What are the side effects?

It’s not an easy drug to handle, because the side effects are very novel, they’re very different from what we have been used to. So, because of rekicking T-cells responses into existence and maintaining them, this will also happen with some of the slumbering T-cell responses that you and I may carry. And what happens is that, so you see colitis—which resembles, to some degree, Crohn’s colitis, that has been silenced by immune suppression,  in a substantial proportion of patients. Most of it is diarrhoea and it’s grade 2, but if it’s grade 3 or 4, you need immediately to stop ipilimumab and intervene with high dose corticosteroids.

And other autoimmune related events are reported—such as thyroiditis, dermatitis—all these are immune T-cell mediated events-  and a rare, previously unknown suppression of the pituitary gland , knocked out by a similar type of response , and demanding substitution therapy. This only happens in some 3% of patients, but, nevertheless you need to take care of it. It must be recognised.

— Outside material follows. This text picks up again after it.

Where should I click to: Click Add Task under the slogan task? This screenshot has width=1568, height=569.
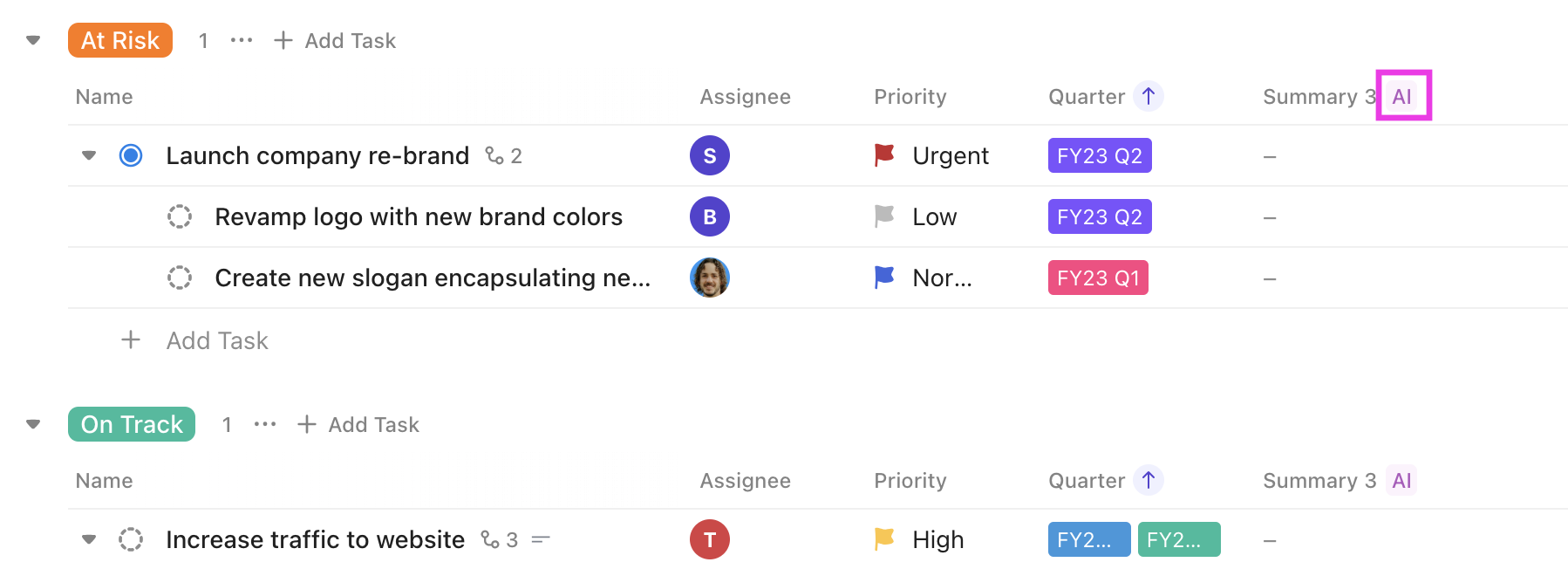tap(216, 340)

Instruction of the patient is crucial because  in the experience of over 600 patients in the Phase 2 programme of ipilimumab, have been patients who had a drug related death traced back to diarrhoea, grade 3, 4, not immediately treated with high dose corticosteroids. And a number of cases where the patient did not go to the ipilimumab prescribing physician, but to a gastroenterologist, led to serious illness

The instruction of the patients is key , that (s)he should always go first to the ipilimumab prescribing physician, and then you also have to instruct the physicians,  in order to avoid calamities.

It’s clearly going to be nail biting to see how it gets on in prostate and lung as well. You’ve mentioned personalised medicine, you know, being a bit disappointing and so on. But, in melanoma we are beginning to crack open too. You have to tell me about that.

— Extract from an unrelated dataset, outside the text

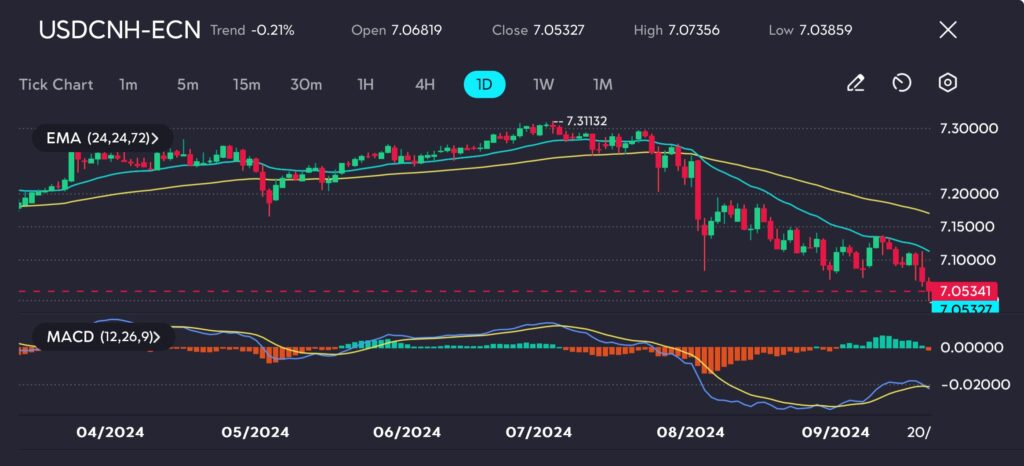The width and height of the screenshot is (1024, 466).
Task: Click the circular gauge indicator icon
Action: [x=902, y=84]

There is another very big story, of course, in melanoma, and that is in the mutation driven drug development arena, and, this is within the premises of personalised medicine. The Braf story was first highlighted by the Plexxikon drug 4032. Keith Flaherty is the principle investigator of that programme and showed in an expanded Phase II that in some 80 patients you see an 80% response rate. 80% response rate in melanoma is, of course, unheard of, but It’s, of course, only in Braf mutated tumours, which is about 60% of the melanoma patient population.

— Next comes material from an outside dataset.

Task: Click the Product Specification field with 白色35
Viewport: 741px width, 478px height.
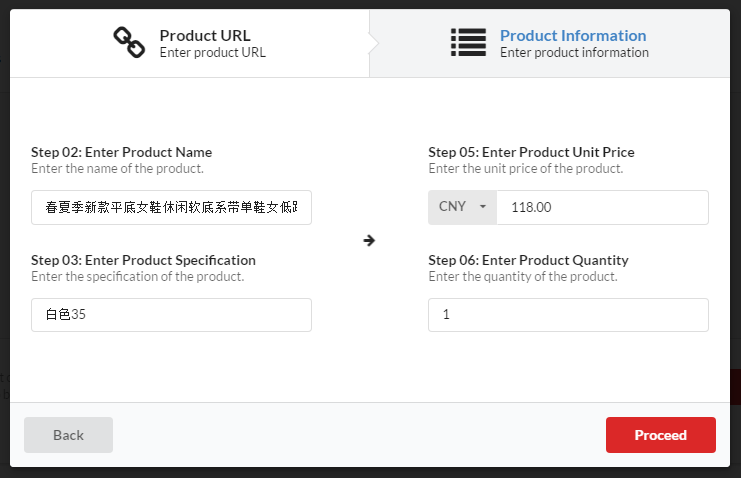Action: tap(172, 315)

He presented about 50% short lived responses—shorter than six months but a50% of that patient population going into long term responses.

There’s another drug, and that’s being reported on at ASCO this year, and it’s a study from, Rick Kefford from Sydney who reported another highly selective Braf inhibitor by GSK, which looks very much like Plexxikon. High response rates in the extended Phase I experience, same type of side effects, , interesting new side effectssuch as the initiation of keratoacanthomas, not so aggressive, but occasional invasive squamous cell carcinomas. These can appear very rapidly after the administration of these drugs, within three, four months.

This, potentially, of course, is a problem in terms of development of these drugs for the adjuvant setting, where, if you’re going to have to administer this fora year or two years in an adjuvant setting where already a fraction of your patient population are cured in the first place. But these Braf inhibitors are going to make it in melanoma, alone or in combination say with ipilimumab.

For you who’s been committed to translational oncology in melanoma for as long as I’ve known you—20, 25 years—it must be immensely satisfying?

That’s right. In 1985, I went to Steve Rosenberg’s lab, and it’s been totally fantastic, in terms of the outcome of randomised Phase III trials, investigating biochemotherapy. Very satisfying.

Also, that the criticism that immunotherapy would never lead to anything is now a discussion you cannot maintain anymore.